As you point out, early scientists did not exclude God at all from their worldviews, and expected that their studies would help describe his glory. The
data forced them to conclude differently, not their initial assumptions.
Dilettante wrote:So, if we wanted to teach creationism scientifically, the first thing to do would be to put away the Bible and start from scratch. Then we would have to consider every possible creation scenario as a working hypothesis and see which one (if any) fits the facts. Finally, we would have to be willing to rewrite or reinterpret the Bible if necessary to make it fit our discoveries about "the God of science".
And therein lies the problem.
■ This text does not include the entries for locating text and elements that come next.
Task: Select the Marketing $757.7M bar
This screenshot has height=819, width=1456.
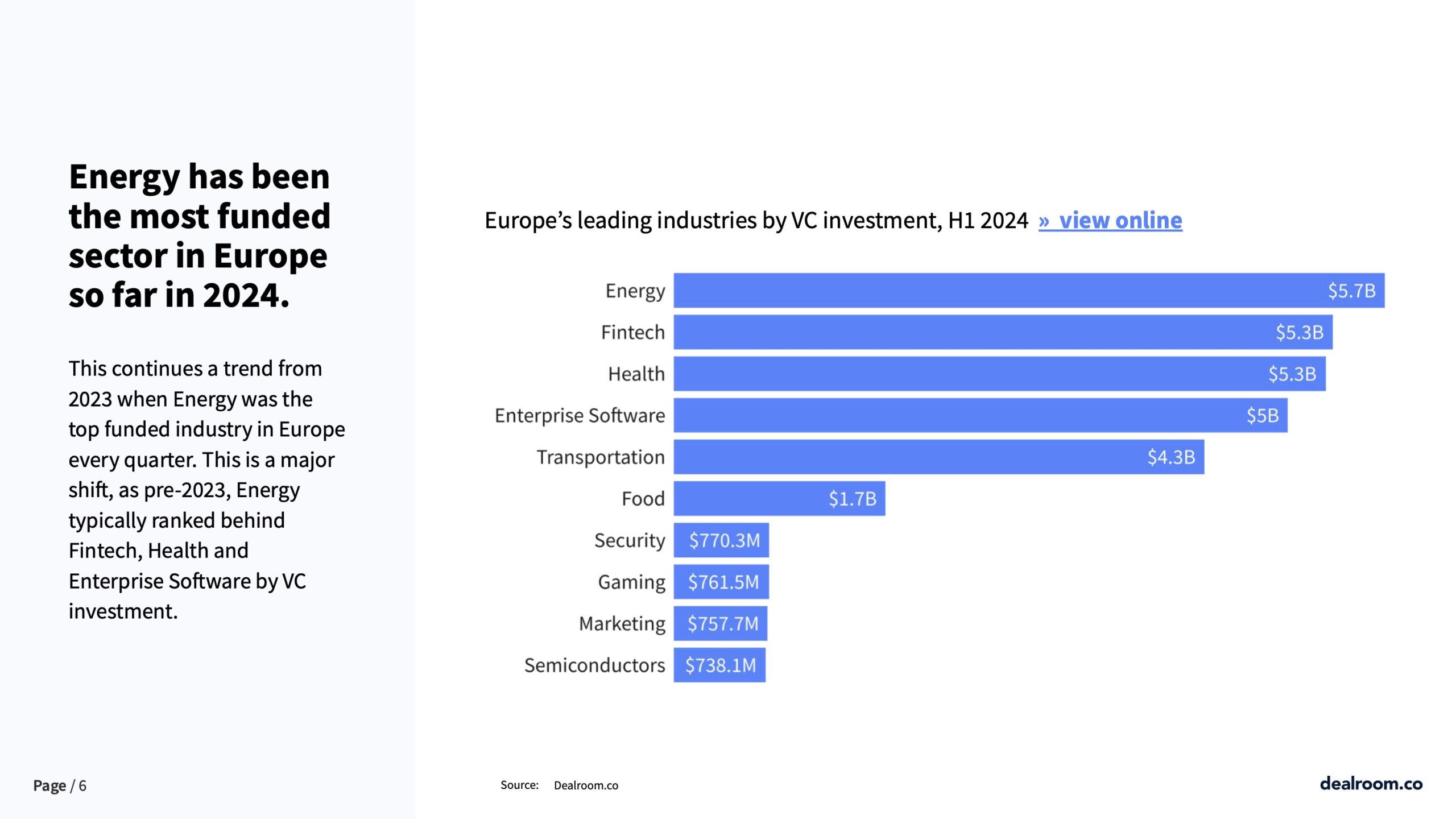Action: click(720, 623)
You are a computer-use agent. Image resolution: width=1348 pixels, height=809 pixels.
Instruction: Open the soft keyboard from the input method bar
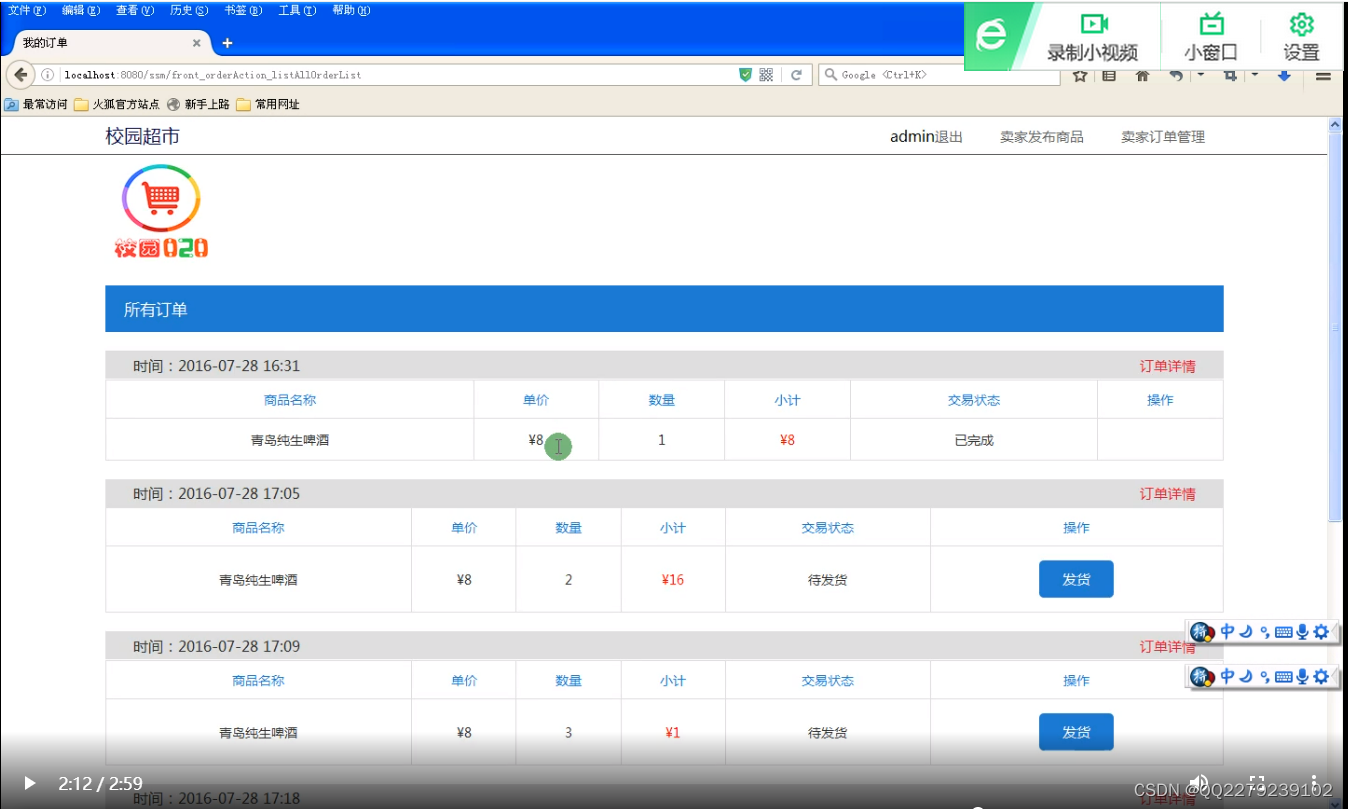[x=1285, y=632]
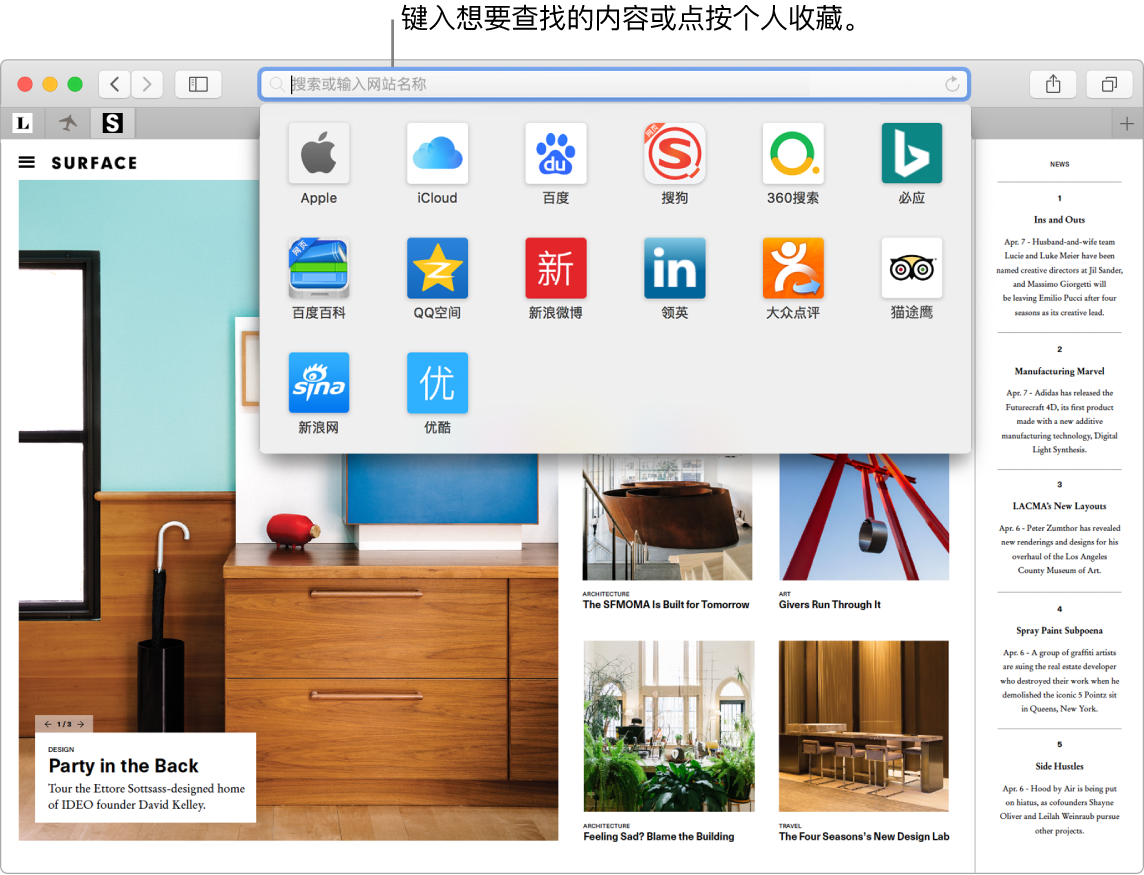Open TripAdvisor (猫途鹰) favorite

pos(911,267)
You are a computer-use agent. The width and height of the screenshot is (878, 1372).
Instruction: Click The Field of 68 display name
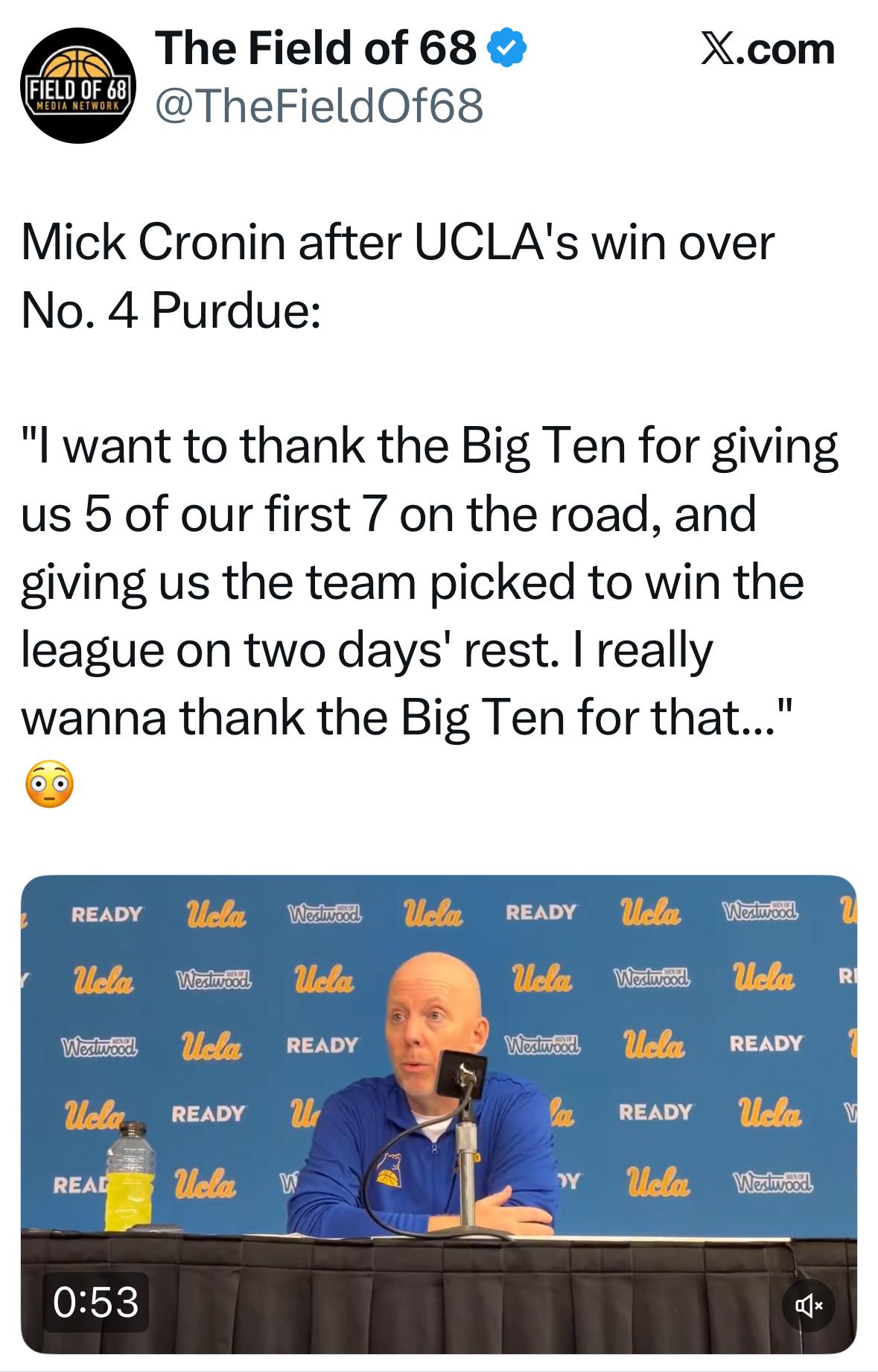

YECism relies on infallibility of the Bible, and will not reinterpret it (as we see from the discussions we've had here). Instead, YECism reinterprets the data, omitting the "uncomfortable bits" that make it inconsistent with the model.
Yet, YECs are insistent that YECism be taught in schools as if it were science. They are even willing to go so far as to try to sneak in ID first, even though its basic tenets force us to accept the evolution of humans and chimps from a common ancestor (which they must not realize). So, I keep coming back to the basic conundrum: to a YEC, what constitutes science? What is the role of data? Do YECs have a different understanding of what these are, or do they have the identical understanding as evolutionary biologists, but they intentionally misrepresent the science? Most people assume the latter, judging from the tenor of the debates we read elsewhere.